Way back in the early 90s, the operation against MQM had just started and life was almost at a standstill. I was a wee little lass of nine and in answer to all my questions, I was told that some bad people were out there killing others. I did not understand the dynamics of politics; “army operation”, “PPP” and “MQM” were familiar but meaningless words that were somehow involved in the havoc that was being raised.
I felt afraid of Benazir Bhutto, who seemed to be somewhat responsible for calling the shots during a scary, unstable situation. There were endless strikes and school was out almost all the time. We were boxed-in at home, fidgety and restless, having to cope with grown-ups who were constantly mad with worry. Even at home, horror stories were everywhere.
We heard of a man whose hands had been punctured with a drill. A teacher disappeared and a week later a fatiha was offered for him in the Assembly.
A few neighbors moved to more secure places.
For a nine year old, it is very hard to make sense of all this and I felt mostly confused. Through this confusion, the only thing that was tangible was the feeling of absolute fear. Gunshots had become a part of life. We were not allowed to sit through political discussions, but this censorship was not enough to filter out the talk of tortured bodies found in bags.
It was against this backdrop that the Incident of the Body Bag occurred in our neighbourhood.
There was yet another strike that day and the city was in mourning for something or the other. It was a lovely Karachi evening and a heavy breeze blew. We were no longer allowed to play outside, so all the neighbourhood kids were out on the terraces, shouting to each other, having fun despite the gloom that spread everywhere. We saw a car drive up slowly, but initially nobody paid any attention to it. It stopped beside an empty plot and I thought maybe they didn't know the address of whoever they were visiting.
But then, the door opened. And a huge bag was flung out.
A huge, black trash bag, which looked heavy and obviously did not contain any trash. We stood still and watched as the car sped off.
Someone must have called their parents, because hardly a minute later, a crowd of men surrounded the plot, exchanging theories, pacing to and fro. Women looked out from balconies and gates. I don't remember what I was thinking when the police arrived.
I do remember being sent inside as they investigated. A few minutes passed and the tension grew. I tried not to imagine the horror they would find. We waited quietly for news.
From outside, there was a sudden roar of laughter.
There was a body in the bag - but not of a man. It was a poor Doberman. Someone had disposed of their demised pet in such a morbid way.
The relief that washed over everyone in that moment brought home the intensity of fear that had engulfed us.
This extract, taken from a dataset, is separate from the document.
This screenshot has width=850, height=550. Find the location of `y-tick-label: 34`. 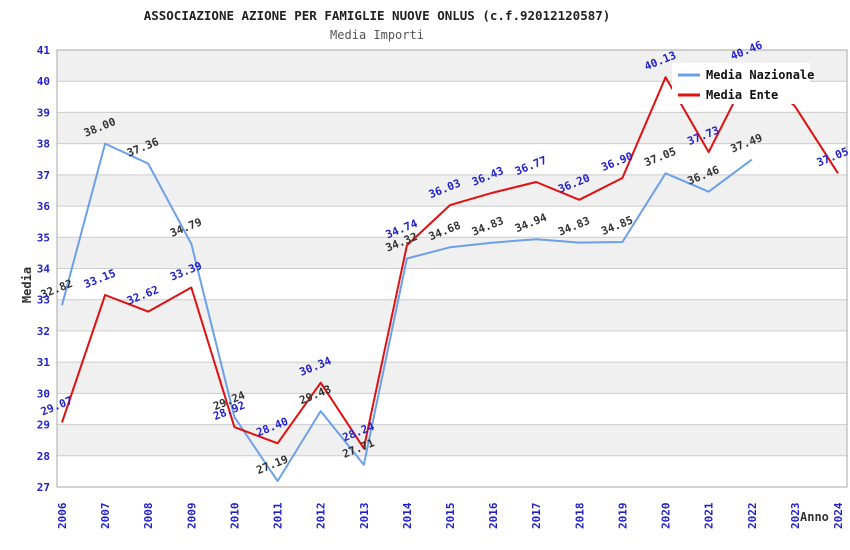

y-tick-label: 34 is located at coordinates (44, 270).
Even though it all turned out to be a false alarm, our rules became tighter and the danger seemed to have moved closer to home.
I do not remember much more of those terrible times. Yet, I can still feel the same chill creeping over me every time I hear the news from back home. I call and hear tales of this or that friend stuck at someone's house because of firing. I call friends and hear the despondence in their voice. My mom tells me she has stocked up food because shops hardly remain open. I'm told that the city which never slept now experiences deadly silence all through the day.
My city - the city whose love I have so fiercely defended here. The city of my making, my past and my stories, my city is held hostage yet again by parties donning their mafia masks.
I no longer live in Karachi, but as the city burns, I find myself pulled back through time, wondering yet again, as I did as a child of nine, who could be monstrous enough to do this? And how?